While Quinn's plan to overhaul the investment bank and cut costs is dramatic, he has taken a more cautious approach to the lender's underperforming retail operation in the US. Although HSBC said it planned to close more than 60 US branches out of a total of 224, Quinn resisted calls from some investors to dispose of the business.
"If I wanted an easy headline and an easier day-to-day, I'd have just made the decision to sell the US retail business, but I genuinely don't believe that's the right answer," he said on Tuesday.
Rather, Quinn believes the bank can develop a retail offering that appeals to wealthy, internationally mobile customers in the US, while using their deposits to fund its corporate banking activities.
In addition to charting a different course for HSBC, Quinn has cleared out the bank's top ranks, forcing some executives out and shunting others aside, in the biggest shake-up since Stuart Gulliver became CEO in 2011.

STORED DATA
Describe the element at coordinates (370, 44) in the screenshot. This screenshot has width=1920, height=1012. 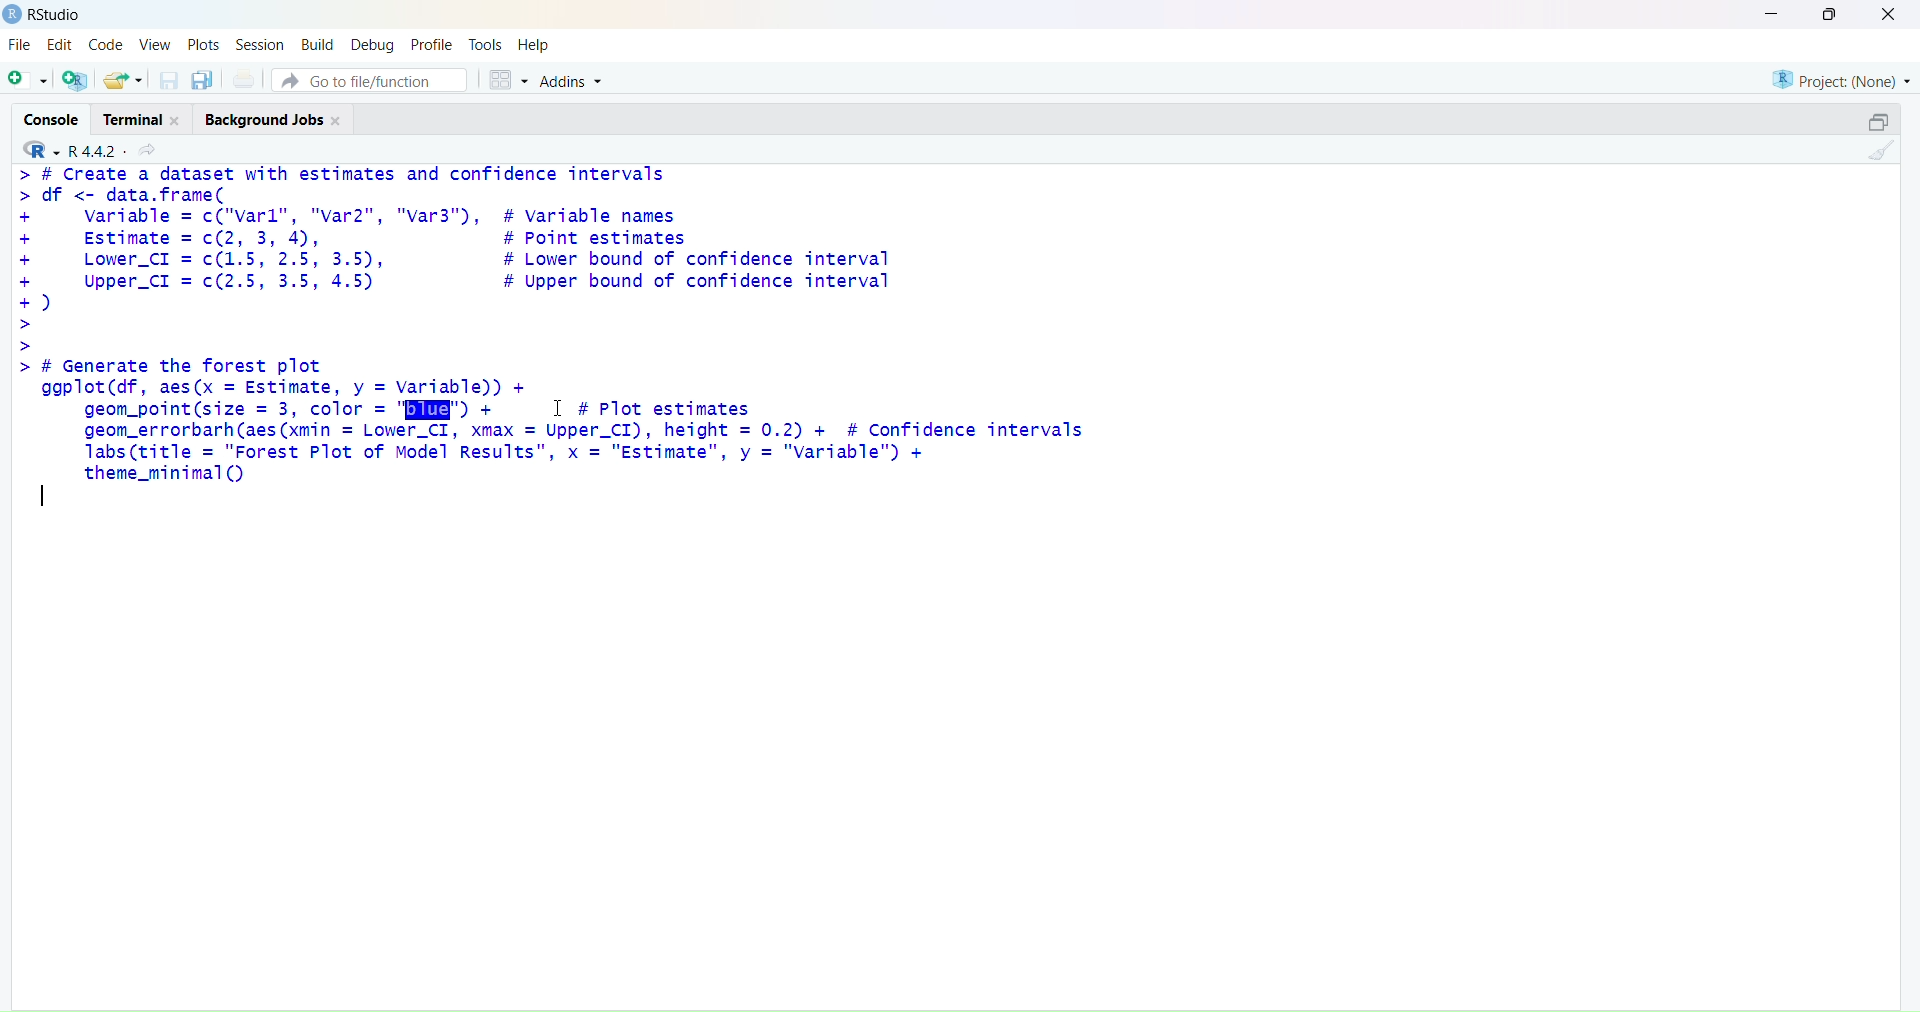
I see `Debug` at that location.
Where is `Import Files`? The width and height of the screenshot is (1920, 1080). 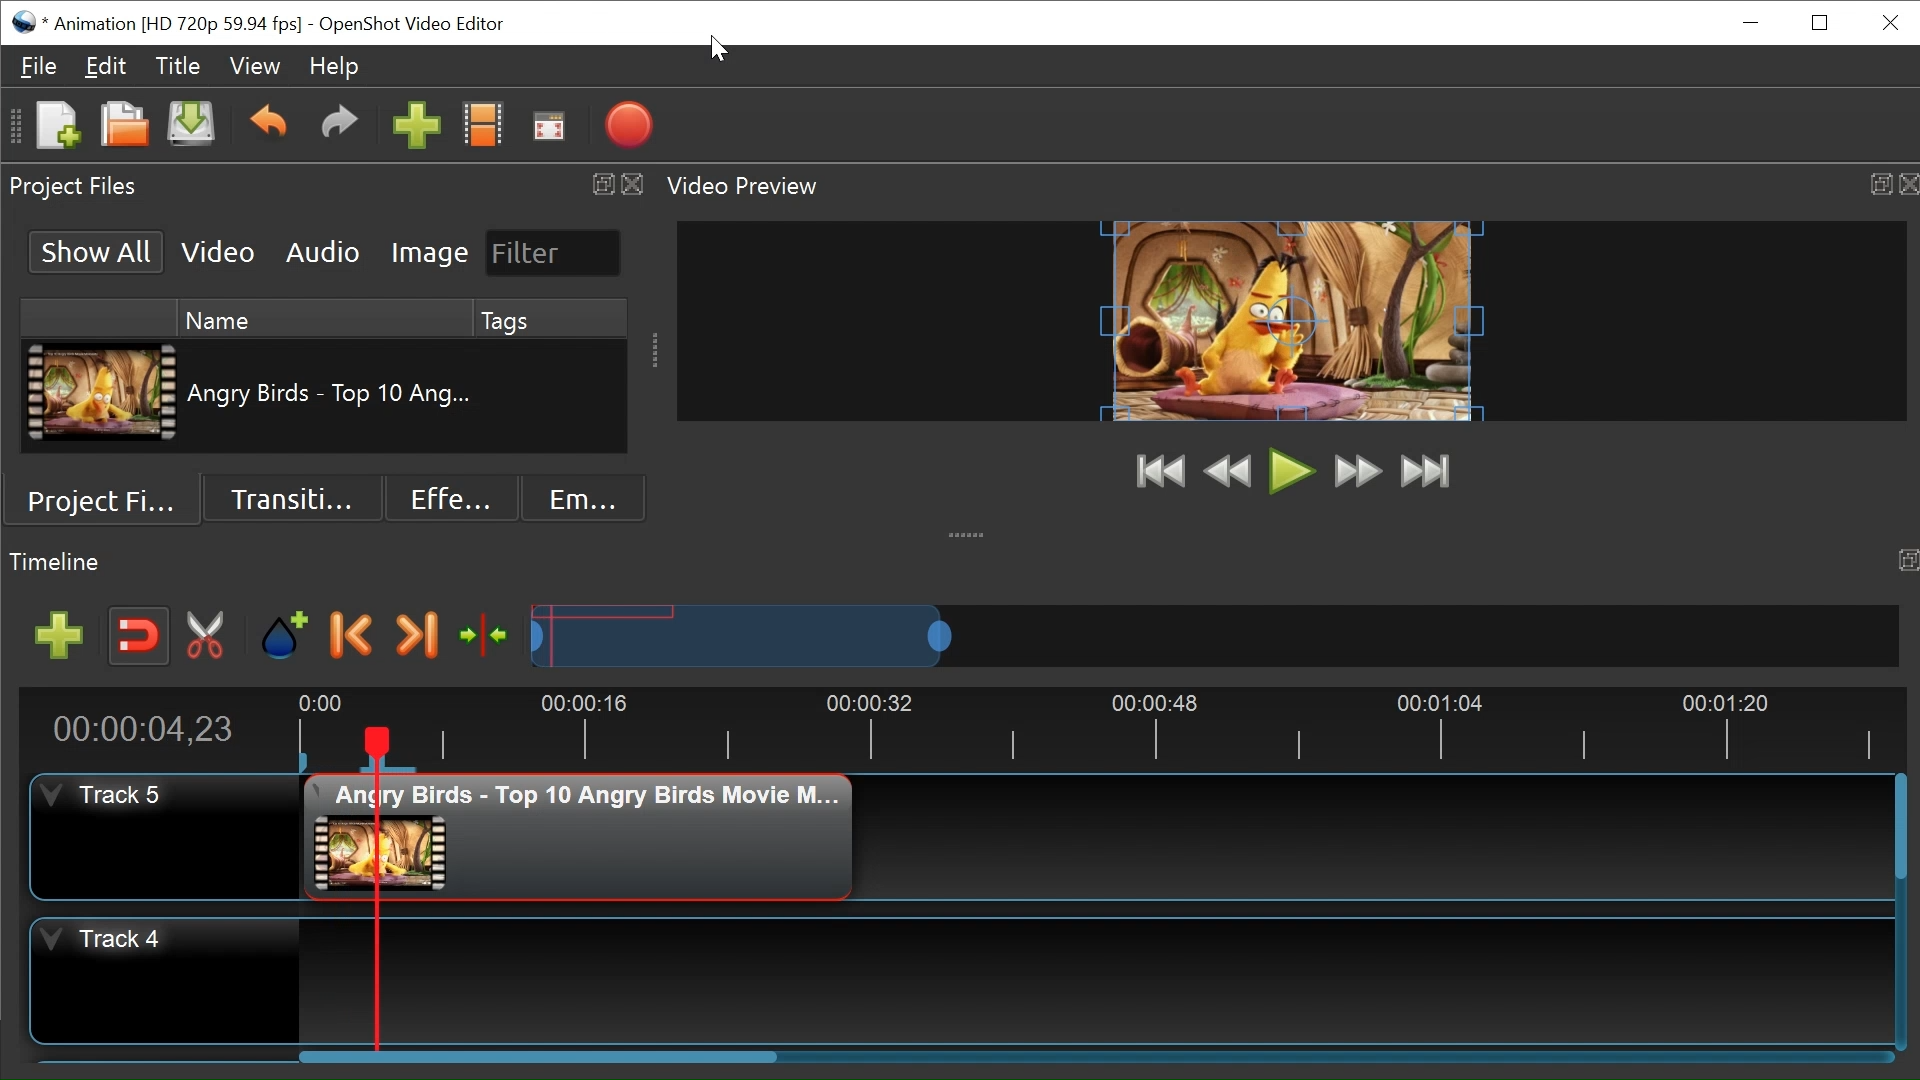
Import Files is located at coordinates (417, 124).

REQUIRED TASKS
1 > List every number written in digits in the passage about HSBC.
2 > Retype the passage about HSBC, everything from "In addition to" down to "CEO in 2011.".
3 > Continue the passage about HSBC from where it stops.

ANSWERS PROVIDED
1 > 60, 224, 2011

2 >
In addition to charting a different course for HSBC, Quinn has cleared out the bank's top ranks, forcing some executives out and shunting others aside, in the biggest shake-up since Stuart Gulliver became CEO in 2011.

3 >
The latest casualty is António Simões, head of the global private bank, who will leave HSBC after 13 years following the decision to subsume his unit into a beefed-up retail division. Aware that his job was at risk, Simões applied to become head of HSBC's commercial bank but lost out to one of Quinn's trusted lieutenants.
In just six months, Quinn has reshaped HSBC in his image. Now investors want to know whether he will finish the job — and Tucker is running out of time to decide.